Brno-Žebětín is a city district in Brno, Czech Republic, located on the western edge of the city. It consists of the municipal part and cadastral territory of Žebětín (Schebetein), originally an independent municipality that was annexed to Brno in 1971. It has an area of 13.60 km^{2}. The city district was established on November 24, 1990. About 6,000 people live here.

For the purposes of the senate elections, Brno-Žebětín is included in electoral district number 55 of Brno-City District.

== Etymology ==
The name of the village was derived from the male personal name Žeběta, whose older form Žabata was derived from the name Žába, identical to the Czech word for 'frog'. The meaning of the local name was "Žeběta's property".

== History ==
The oldest mention of the village of Žebětín dates from 1235 (Sebetin). From the Middle Ages until 1848, Žebětín was divided into 3 parts under different authorities, which then merged into one municipality. Žebětín was annexed to Brno on November 26, 1971. Then, until 1976, Žebětín with its entire territory formed an independent district with its own local national committee, which was first called Brno XVI-Žebětín, but as of May 1, 1972 was renamed Brno-Žebětín. From July 15, 1976 to November 23, 1990, Žebětín was part of the Brno II municipal district.

== Territorial divisions ==
The cadastral territory of Žebětín is further divided into 5 basic settlement units.

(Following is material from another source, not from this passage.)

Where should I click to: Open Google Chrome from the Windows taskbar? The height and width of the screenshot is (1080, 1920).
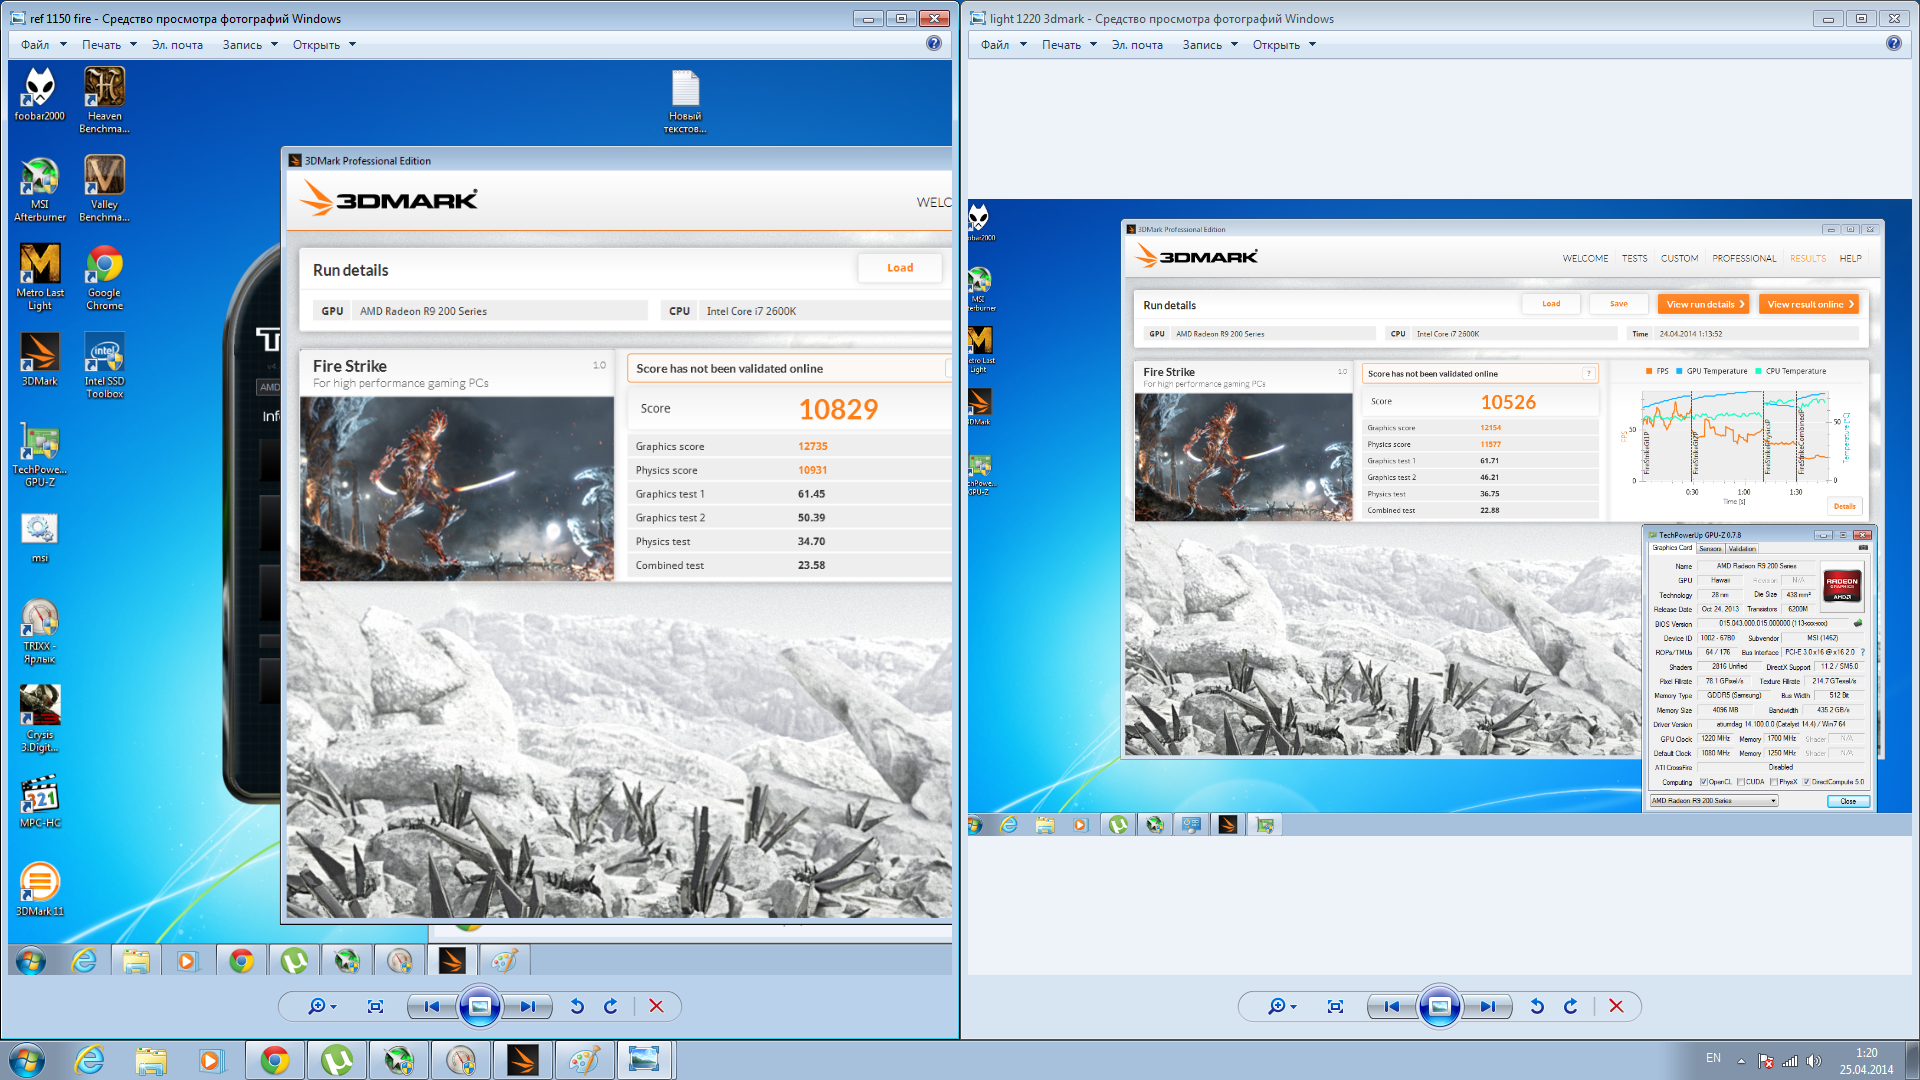click(274, 1060)
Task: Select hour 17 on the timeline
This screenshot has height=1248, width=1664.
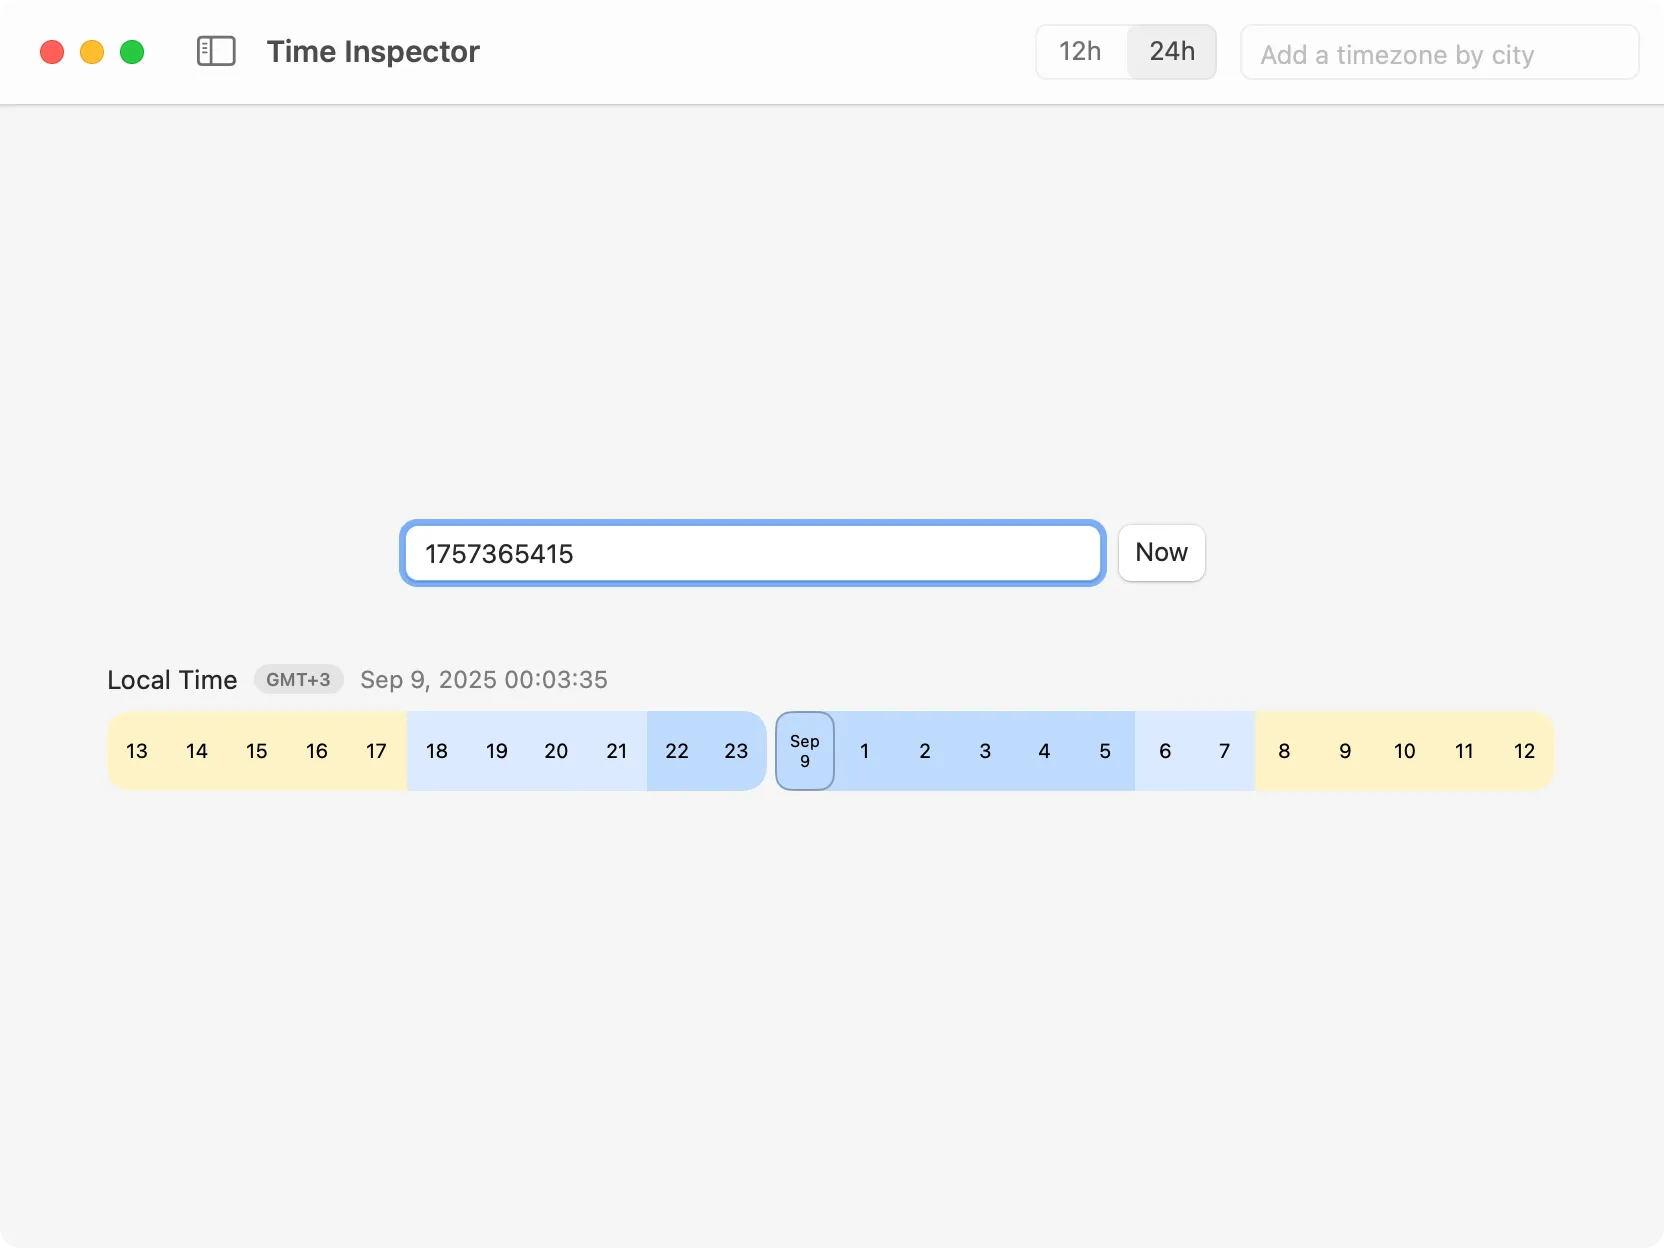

| Basic settlement unit | Population |  |  |
| 2011 | 2021 | Change |
| Žebětín | 3,574 | 4,126 | +15.4% |
| Velká cena | 0 | 0 | +0% |
| Bešůvka | 0 | 0 | +0% |
| Farinova zatáčka | 0 | 0 | +0% |
| Kamechy-západ | 3 | 2,096 | +69,766.7% |

== Demographics ==
The population has tripled since 2001 due to suburbanization and new housing developments.